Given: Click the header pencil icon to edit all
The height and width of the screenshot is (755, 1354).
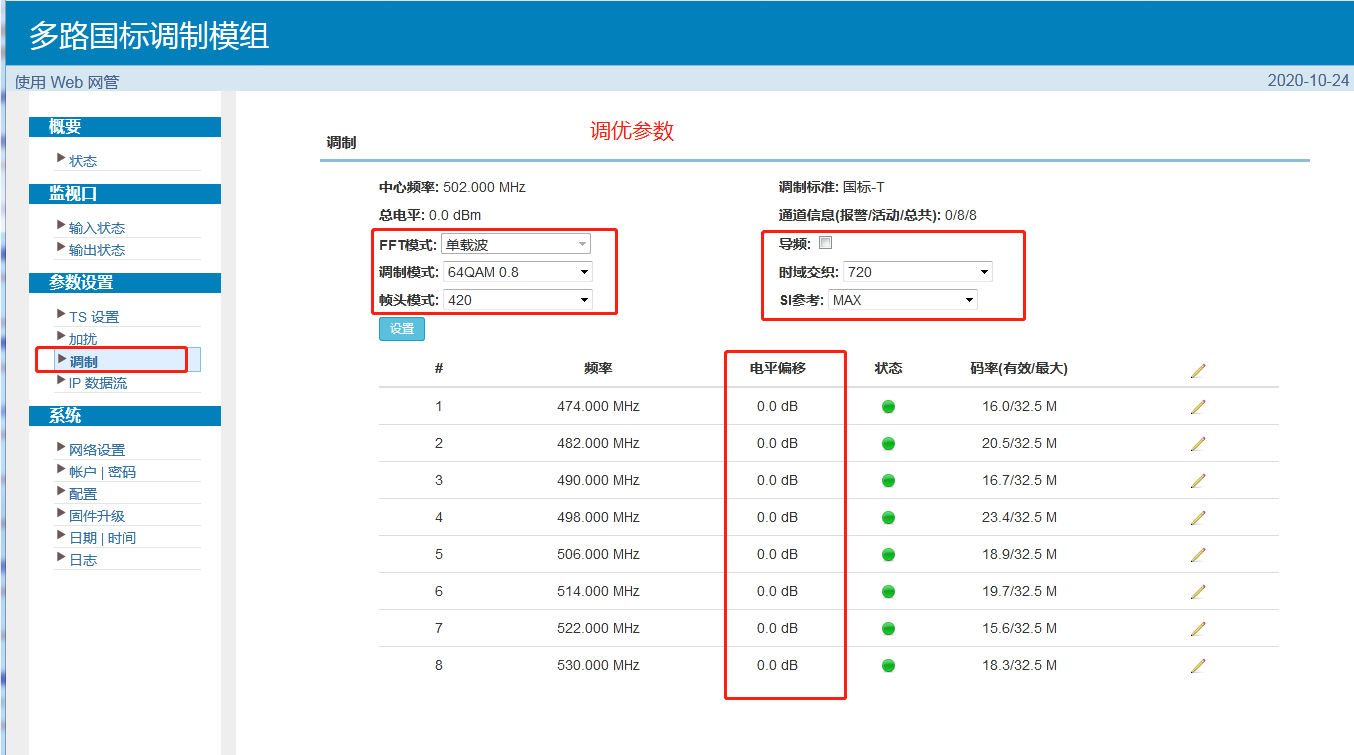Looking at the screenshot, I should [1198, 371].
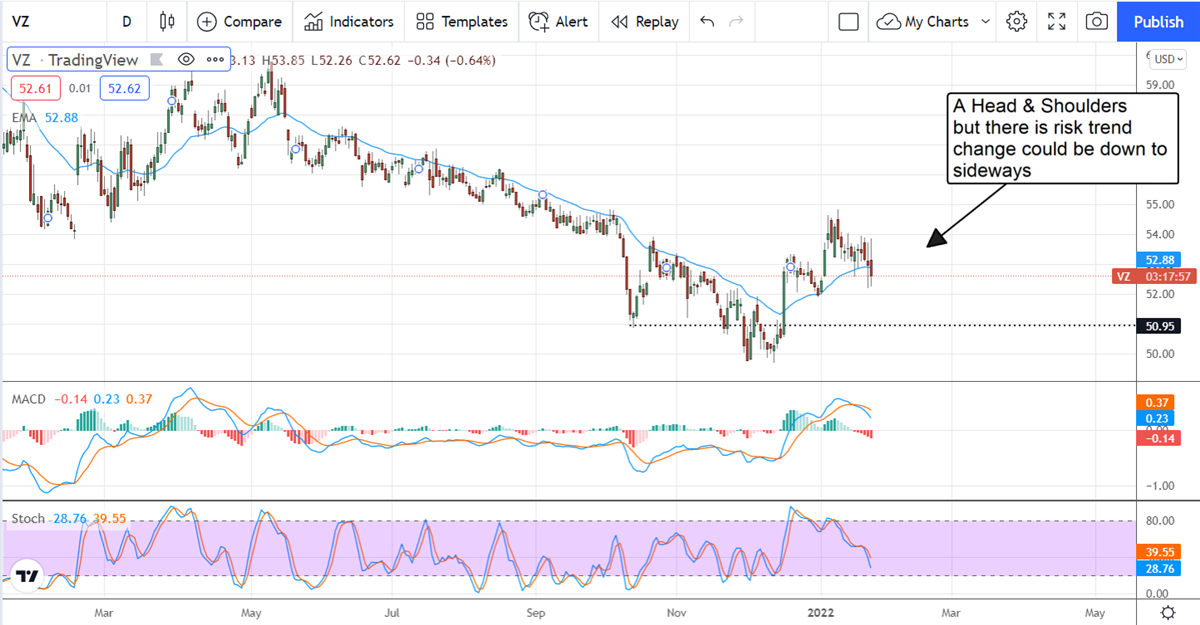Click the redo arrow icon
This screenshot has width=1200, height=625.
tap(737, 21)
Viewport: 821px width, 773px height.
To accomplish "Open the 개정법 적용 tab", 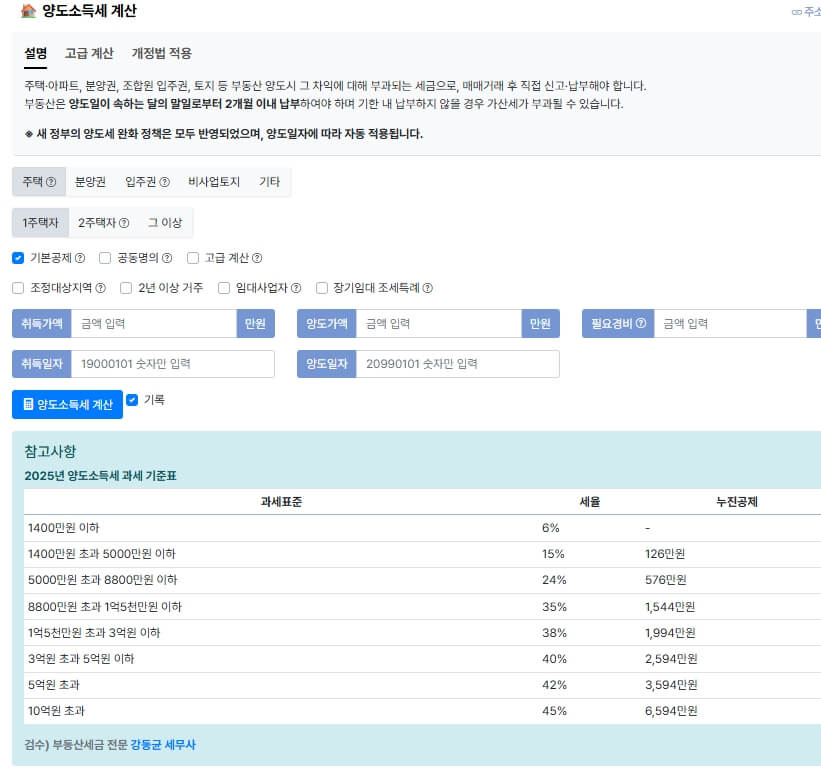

^^^^^^^^

**Exercise description:** Render every line of text in the items above as a JSON list of strings, one string per line, skipping blank lines and leaving out the pictures.

**Reply:**
[
  "Given: Click the header pencil icon to edit all",
  "The height and width of the screenshot is (755, 1354).",
  "Looking at the screenshot, I should [1198, 371].",
  "Click the redo arrow icon",
  "This screenshot has width=1200, height=625.",
  "tap(737, 21)",
  "Viewport: 821px width, 773px height.",
  "To accomplish \"Open the 개정법 적용 tab\", "
]